In a 2014 article at the now-defunct site The Awl, John Herrman wrote that “A great number of men, online and off, understand feminism as aggression . . . They live this life on the streets, where they are nearly unaccountable, and argue it online, where they are totally unaccountable.” I can’t even begin to count how many of the men who have sent me vicious, violent, venomous threats also sport social media avatars where they are smiling and happily holding daughters. Too often, #GirlDad is in their bio.

I used to think that at some point, if I could just convince these men of my humanity, make them understand the damage they cause, they would stop. But they don’t stop. They’ve only grown in number, and any woman who steps into what they perceive as a “male space” is, in their mind, asking for it. Especially if you talk about “hot-button topics” like equality, equal pay and reproductive rights. Do we have any doubt that Megan Rapinoe was the American who received the most online abuse during the World Cup? She breaks all the rules men have set up for her. If a woman is considered “hot,” keeps her head down, focuses on the sport and only the sport, she might be allowed to exist in peace. Anything more, and she’s fair game, as far as a significant segment of Twitter is concerned.

I am aware that, in sharing my own experiences here, the trolls who routinely comment “you make everything about you!” will only add this piece to the pile, and that’s fine with me. Because in the online world, if you speak out about what’s happening to you— if you see something happening to someone else and say, “hey, I, too, have experienced this” — you are “playing the victim.” And probably doing it for attention. You whore.

But in the past few years, I have become despondent over the way women in general are treated on social media, and enraged by the lack of action platforms have taken to stop it. But more, I’m angry about the way we just ignore it, and tell women to ignore it. And it’s devastating to think that young women, who are breaking barriers their elders never had a chance at, are facing such invective when they should be celebrated. They should be defended. By all of us. If you see something, say something.
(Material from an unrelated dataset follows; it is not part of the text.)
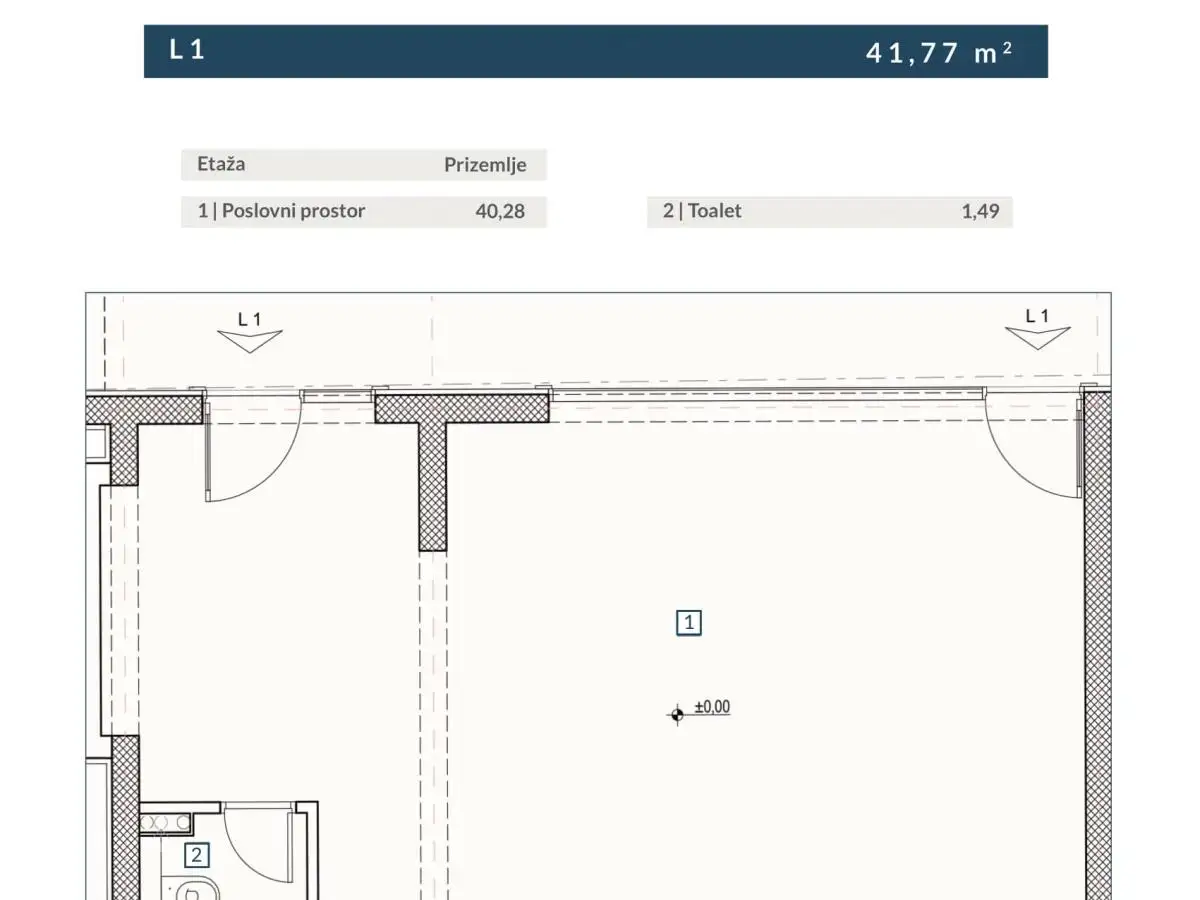The image size is (1200, 900).
Task: Select the room number 1 box label
Action: point(689,623)
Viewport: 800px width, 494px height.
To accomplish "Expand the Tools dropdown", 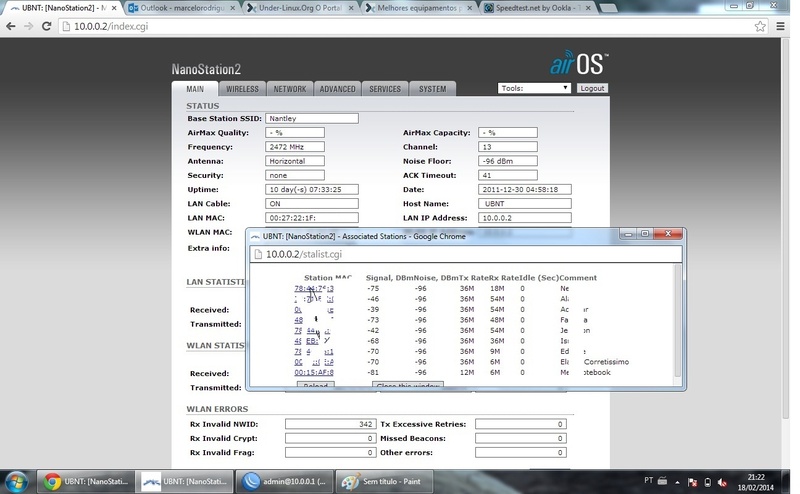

I often wonder, when I drive by fields of little girls playing soccer, how many of their dads have said something awful to a woman online. How many of their dads cheer on their daughters when they’re small and powerless, but revile older women challenge the status quo. The answer is probably more of them than I’d like to think. Because empowered little girls turn into empowered women who push boundaries. I hope to see all of them on the world stage one day, showing people what it truly means to “play like a girl.” And I hope their fathers come for the trolls who come for them.